RECORDS FOR THE EXERCISE:

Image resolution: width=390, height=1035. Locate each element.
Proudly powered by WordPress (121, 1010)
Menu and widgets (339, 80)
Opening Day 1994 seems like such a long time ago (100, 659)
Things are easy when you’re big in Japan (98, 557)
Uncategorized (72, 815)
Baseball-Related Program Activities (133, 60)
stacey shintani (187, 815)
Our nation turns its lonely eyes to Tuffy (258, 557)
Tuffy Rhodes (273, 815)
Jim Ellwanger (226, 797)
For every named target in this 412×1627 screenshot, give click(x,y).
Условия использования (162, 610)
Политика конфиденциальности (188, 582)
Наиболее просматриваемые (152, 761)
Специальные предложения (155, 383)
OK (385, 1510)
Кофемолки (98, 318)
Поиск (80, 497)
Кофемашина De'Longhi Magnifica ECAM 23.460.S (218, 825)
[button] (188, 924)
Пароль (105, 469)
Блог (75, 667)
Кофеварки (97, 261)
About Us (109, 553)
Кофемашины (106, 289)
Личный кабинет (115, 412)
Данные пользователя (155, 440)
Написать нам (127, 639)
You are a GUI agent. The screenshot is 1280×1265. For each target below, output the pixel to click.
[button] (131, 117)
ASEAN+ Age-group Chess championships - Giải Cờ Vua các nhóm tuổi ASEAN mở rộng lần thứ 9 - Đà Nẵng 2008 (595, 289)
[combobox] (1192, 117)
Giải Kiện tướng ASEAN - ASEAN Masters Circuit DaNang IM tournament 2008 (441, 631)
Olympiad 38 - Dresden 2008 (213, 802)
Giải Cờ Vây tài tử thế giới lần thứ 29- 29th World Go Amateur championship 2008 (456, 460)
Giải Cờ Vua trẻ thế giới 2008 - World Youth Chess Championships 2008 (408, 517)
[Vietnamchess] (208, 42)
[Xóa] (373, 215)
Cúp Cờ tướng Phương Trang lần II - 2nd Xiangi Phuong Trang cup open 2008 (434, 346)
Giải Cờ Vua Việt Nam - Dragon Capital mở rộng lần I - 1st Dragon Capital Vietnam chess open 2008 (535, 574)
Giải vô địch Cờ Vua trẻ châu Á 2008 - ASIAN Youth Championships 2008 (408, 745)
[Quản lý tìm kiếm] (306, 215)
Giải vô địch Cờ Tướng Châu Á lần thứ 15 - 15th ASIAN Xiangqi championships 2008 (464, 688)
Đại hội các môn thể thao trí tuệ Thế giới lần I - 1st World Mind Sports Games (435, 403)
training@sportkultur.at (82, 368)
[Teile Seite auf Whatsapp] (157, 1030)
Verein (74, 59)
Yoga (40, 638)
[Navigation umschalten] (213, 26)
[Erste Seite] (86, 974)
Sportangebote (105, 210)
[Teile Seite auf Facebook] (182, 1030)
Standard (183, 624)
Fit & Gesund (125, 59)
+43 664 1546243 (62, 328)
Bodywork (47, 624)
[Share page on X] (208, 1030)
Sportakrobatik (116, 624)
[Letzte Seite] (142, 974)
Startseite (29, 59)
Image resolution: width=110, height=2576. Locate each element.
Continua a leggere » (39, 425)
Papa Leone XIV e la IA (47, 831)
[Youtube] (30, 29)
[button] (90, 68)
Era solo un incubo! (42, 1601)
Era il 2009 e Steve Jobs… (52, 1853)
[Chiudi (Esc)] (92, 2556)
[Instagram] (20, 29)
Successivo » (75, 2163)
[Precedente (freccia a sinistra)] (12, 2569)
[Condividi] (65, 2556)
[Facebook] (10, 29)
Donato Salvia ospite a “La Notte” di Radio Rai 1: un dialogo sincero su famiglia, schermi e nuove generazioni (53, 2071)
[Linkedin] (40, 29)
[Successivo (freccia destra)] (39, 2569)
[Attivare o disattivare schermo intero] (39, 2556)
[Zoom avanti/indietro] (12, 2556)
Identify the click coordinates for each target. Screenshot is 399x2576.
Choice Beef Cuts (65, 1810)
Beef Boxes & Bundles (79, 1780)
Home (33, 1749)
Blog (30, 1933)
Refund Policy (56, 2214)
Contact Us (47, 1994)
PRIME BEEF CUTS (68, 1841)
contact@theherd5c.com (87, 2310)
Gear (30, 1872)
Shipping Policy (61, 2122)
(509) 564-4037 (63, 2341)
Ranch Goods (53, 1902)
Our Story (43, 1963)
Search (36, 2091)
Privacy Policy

GOAL OF THE EXERCISE:
With the string "height" as the key, filter the data above and show the lines that match.

RESULT OF THIS EXERCISE:
Image resolution: width=390, height=1035. Locate each element.
Image resolution: width=110, height=2576. Locate each element.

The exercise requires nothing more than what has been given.